Screenshot grounding data:
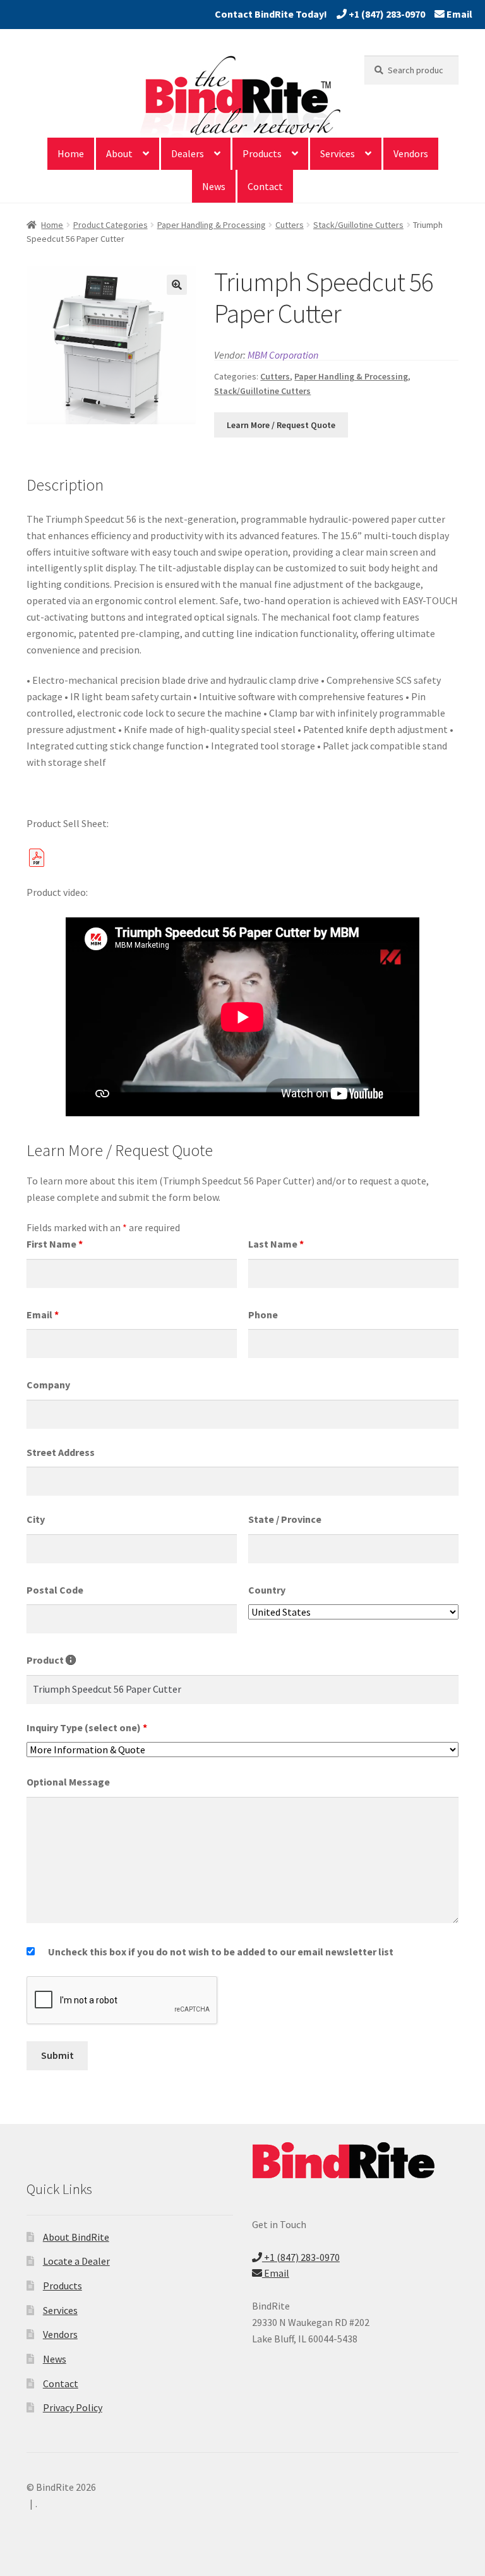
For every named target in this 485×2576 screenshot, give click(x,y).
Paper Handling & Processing (211, 224)
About (119, 153)
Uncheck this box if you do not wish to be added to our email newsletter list (220, 1951)
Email (458, 14)
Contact (265, 186)
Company (48, 1384)
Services (337, 153)
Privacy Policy (72, 2407)
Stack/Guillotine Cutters (358, 224)
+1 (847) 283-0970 (386, 14)
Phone (263, 1314)
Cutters (289, 224)
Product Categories (110, 224)
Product (51, 1660)
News (213, 186)
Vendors (410, 153)
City (36, 1519)
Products (262, 153)
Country (266, 1589)
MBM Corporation (283, 355)
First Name (55, 1243)
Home (70, 153)
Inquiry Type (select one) (87, 1727)
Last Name (276, 1243)
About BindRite (76, 2237)
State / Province (284, 1519)
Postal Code (55, 1589)
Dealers (187, 153)
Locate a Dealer (76, 2261)
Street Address (61, 1452)
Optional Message (68, 1781)
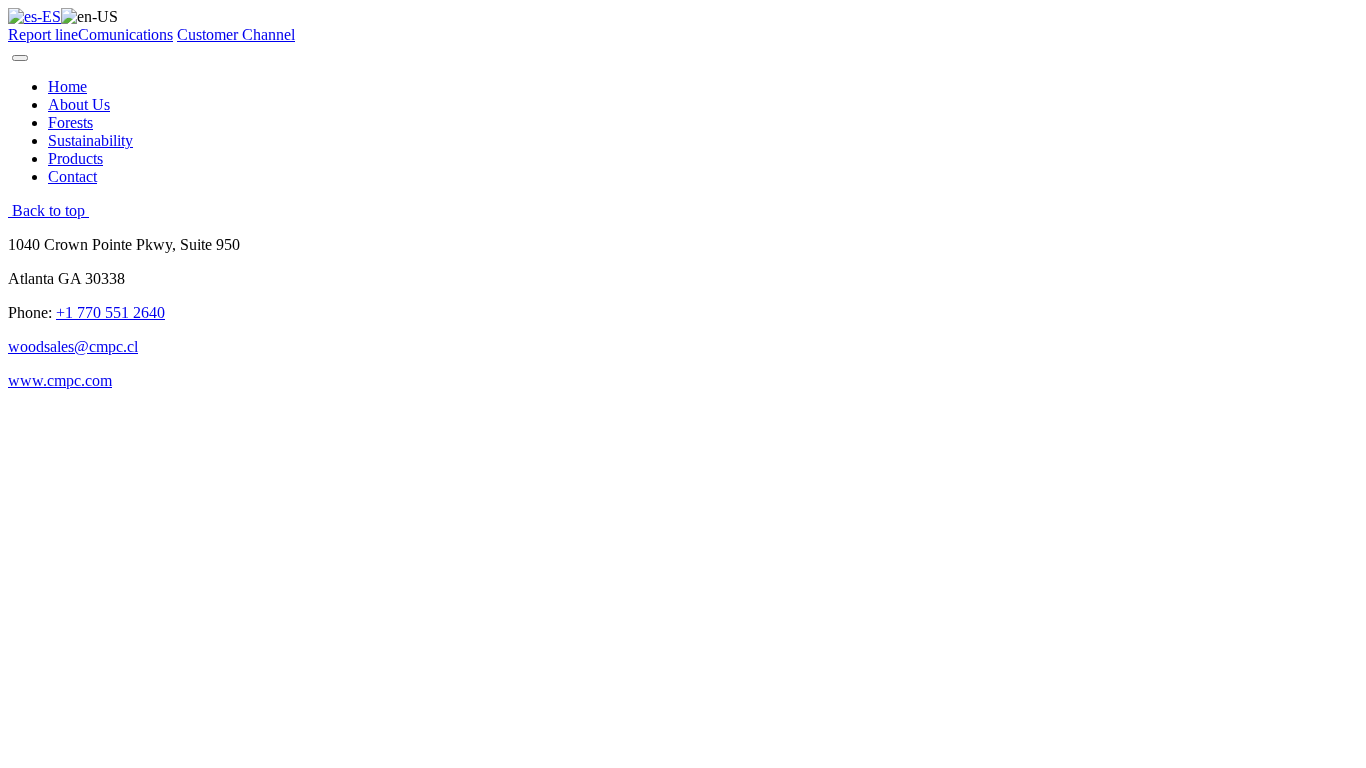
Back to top (48, 210)
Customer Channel (236, 34)
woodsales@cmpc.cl (73, 346)
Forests (70, 122)
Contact (72, 176)
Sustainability (90, 140)
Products (75, 158)
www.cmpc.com (60, 380)
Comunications (125, 34)
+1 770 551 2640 (110, 312)
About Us (79, 104)
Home (67, 86)
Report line (43, 34)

### INSTRUCTIONS TO FOLLOW:
For each record above, write out its text exactly and skip any picture.

### YOUR SOLUTION:
For every named target in this 485×2576 screenshot, give click(x,y).
Paper Handling & Processing (211, 224)
About (119, 153)
Uncheck this box if you do not wish to be added to our email newsletter list (220, 1951)
Email (458, 14)
Contact (265, 186)
Company (48, 1384)
Services (337, 153)
Privacy Policy (72, 2407)
Stack/Guillotine Cutters (358, 224)
+1 (847) 283-0970 (386, 14)
Phone (263, 1314)
Cutters (289, 224)
Product Categories (110, 224)
Product (51, 1660)
News (213, 186)
Vendors (410, 153)
City (36, 1519)
Products (262, 153)
Country (266, 1589)
MBM Corporation (283, 355)
First Name (55, 1243)
Home (70, 153)
Inquiry Type (select one) (87, 1727)
Last Name (276, 1243)
About BindRite (76, 2237)
State / Province (284, 1519)
Postal Code (55, 1589)
Dealers (187, 153)
Locate a Dealer (76, 2261)
Street Address (61, 1452)
Optional Message (68, 1781)
Back to top (48, 210)
Customer Channel (236, 34)
woodsales@cmpc.cl (73, 346)
Forests (70, 122)
Contact (72, 176)
Sustainability (90, 140)
Products (75, 158)
www.cmpc.com (60, 380)
Comunications (125, 34)
+1 770 551 2640 (110, 312)
About Us (79, 104)
Home (67, 86)
Report line (43, 34)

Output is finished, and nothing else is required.